Jean-Marie Le Pen avait déposé plainte devant le doyen des juges d’instruction du tribunal de grande instance de Paris pour des propos tenus lors de l’émission «sept sur sept» du 2 février 1992 sur TF1, à la veille de campagnes électorales. L’ancien premier ministre socialiste avait déclaré à propos du président du Front national: «Il est allé ensuite en Algérie. Il a torturé».
Dans son arrêt, en date du 17 février 1997, la cour estime «qu’il apparaît essentiel au respect des principes fondamentaux de la démocratie de permettre d’informer l’opinion publique (…) de faits graves que la morale publique réprouve et touchant à la vie publique passée d’un homme politique de dimension nationale, et ce quelle que soit la date des faits en cause». La cour estime qu’interdire «au nom de l’ancienneté des faits» une telle information «aboutirait à violer l’article 10 de la convention européenne des droits de l’Homme tant dans son esprit que dans sa lettre».

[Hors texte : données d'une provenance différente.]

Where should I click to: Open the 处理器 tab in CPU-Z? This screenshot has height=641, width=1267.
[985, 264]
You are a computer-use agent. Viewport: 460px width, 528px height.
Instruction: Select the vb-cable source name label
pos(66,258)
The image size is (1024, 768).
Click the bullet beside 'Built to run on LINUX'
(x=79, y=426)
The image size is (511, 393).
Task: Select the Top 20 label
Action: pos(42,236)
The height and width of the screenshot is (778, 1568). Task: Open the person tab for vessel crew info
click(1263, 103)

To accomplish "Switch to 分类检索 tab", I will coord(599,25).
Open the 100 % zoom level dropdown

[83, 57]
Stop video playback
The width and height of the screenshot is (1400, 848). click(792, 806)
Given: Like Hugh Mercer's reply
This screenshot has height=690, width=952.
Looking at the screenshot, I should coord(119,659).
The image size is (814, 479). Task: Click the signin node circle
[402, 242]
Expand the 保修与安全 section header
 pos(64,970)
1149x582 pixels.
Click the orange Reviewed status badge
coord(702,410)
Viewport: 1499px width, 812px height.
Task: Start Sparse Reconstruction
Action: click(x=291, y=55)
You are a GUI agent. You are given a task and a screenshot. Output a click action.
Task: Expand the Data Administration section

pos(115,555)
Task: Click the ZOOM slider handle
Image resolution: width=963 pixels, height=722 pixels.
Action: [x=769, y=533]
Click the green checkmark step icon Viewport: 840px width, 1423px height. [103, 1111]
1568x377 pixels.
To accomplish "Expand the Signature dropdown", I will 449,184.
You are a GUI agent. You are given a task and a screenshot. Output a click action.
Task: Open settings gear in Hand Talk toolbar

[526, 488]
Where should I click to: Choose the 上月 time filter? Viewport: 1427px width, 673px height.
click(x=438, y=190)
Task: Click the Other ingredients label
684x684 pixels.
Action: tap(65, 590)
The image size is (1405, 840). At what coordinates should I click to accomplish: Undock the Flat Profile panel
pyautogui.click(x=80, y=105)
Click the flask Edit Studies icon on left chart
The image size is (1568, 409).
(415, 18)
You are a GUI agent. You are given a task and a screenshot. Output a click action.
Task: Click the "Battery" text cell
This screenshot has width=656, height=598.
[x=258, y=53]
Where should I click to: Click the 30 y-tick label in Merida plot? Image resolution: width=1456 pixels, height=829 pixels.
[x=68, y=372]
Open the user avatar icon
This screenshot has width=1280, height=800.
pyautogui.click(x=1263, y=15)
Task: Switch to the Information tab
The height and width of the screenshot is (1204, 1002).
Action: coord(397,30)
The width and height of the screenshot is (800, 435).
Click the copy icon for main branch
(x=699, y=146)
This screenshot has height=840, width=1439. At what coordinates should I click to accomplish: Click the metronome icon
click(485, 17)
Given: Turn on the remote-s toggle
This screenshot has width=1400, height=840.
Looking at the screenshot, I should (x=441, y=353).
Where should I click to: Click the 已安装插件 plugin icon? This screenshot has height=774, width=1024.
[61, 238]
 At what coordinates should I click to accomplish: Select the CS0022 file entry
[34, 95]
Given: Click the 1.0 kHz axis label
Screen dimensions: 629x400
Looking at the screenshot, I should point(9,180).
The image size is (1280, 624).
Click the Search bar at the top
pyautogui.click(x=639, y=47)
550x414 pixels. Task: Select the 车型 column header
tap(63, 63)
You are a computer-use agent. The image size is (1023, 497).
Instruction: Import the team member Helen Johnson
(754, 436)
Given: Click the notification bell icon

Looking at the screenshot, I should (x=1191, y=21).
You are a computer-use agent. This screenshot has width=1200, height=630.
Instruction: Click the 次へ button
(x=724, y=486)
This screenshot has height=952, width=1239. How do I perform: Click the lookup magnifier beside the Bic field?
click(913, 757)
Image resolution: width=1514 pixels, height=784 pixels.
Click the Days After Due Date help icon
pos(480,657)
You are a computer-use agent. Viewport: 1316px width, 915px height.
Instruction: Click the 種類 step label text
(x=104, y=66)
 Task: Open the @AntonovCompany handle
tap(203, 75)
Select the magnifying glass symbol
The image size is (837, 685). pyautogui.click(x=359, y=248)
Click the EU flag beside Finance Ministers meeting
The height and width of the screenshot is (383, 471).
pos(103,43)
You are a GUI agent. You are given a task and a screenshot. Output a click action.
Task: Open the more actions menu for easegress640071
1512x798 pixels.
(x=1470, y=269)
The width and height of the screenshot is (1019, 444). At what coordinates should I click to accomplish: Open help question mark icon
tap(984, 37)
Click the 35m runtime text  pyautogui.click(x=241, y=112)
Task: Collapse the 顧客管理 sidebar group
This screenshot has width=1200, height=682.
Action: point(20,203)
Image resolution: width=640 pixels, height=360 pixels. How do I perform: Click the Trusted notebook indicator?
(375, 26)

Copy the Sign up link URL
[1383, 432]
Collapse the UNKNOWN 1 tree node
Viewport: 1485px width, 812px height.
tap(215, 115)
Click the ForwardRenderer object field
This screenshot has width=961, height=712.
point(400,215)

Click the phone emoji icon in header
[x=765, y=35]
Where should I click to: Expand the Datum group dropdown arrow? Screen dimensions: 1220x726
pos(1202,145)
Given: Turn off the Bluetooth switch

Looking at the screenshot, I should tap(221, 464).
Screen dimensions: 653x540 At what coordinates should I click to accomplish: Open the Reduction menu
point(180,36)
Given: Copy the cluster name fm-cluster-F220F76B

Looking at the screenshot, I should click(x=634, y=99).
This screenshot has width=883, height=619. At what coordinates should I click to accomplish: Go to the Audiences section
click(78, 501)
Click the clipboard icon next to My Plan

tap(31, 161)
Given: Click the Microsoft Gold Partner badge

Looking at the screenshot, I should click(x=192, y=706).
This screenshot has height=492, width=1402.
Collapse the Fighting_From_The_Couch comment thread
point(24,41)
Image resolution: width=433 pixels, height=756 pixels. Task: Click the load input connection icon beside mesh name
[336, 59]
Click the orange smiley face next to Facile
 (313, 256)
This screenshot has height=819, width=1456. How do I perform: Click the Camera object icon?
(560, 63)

La cour relève par ailleurs que «Michel Rocard, dont l’activité politique remonte aux années 50, tout comme la partie civile (Jean-Marie Le Pen) a eu depuis cette époque accès à diverses sources d’information fournies au dossier et qui ont pu légitimement lui faire croire à la réalité du fait incriminé». La cour cite notamment des articles des journaux, en particulier un extrait d’une interview de Jean-Marie Le Pen à Combat, le 9 novembre 1962, dans lequel il déclare: «Je le sais, je n’ai rien à cacher. J’ai torturé parce qu’il fallait le faire».
La cour insiste sur le fait que les propos incriminés ont été tenus «en période de campagne électorale» et que «la cour européenne des droits de l’Homme a décidé que les limites de la critique admissible sont plus larges pour un homme politique que pour un simple particulier, spécialement lorsqu’il s’agit de questions politiques d’intérêt public pour le pays en cause». Elle considère, en conclusion, que Michel Rocard n’était pas «animé par la volonté de nuire à la partie civile en tenant le propos en cause, mais au contraire qu’il a rempli de bonne foi son rôle d’homme politique en cherchant à éclairer les électeurs».
Cet arrêt de la Cour d’appel de Rouen infirme un jugement du 7 octobre 1993 de la 17e chambre correctionnelle de Paris, qui avait condamné Michel Rocard à une amende de dix mille francs. Ce jugement avait déjà été infirmé le 22 juin 1994 par la Cour d’appel de Paris mais l’arrêt de cette dernière avait été annulé le 4 janvier 1996 par la Cour de cassation et l’affaire avait été renvoyée devant la Cour d’appel à Rouen.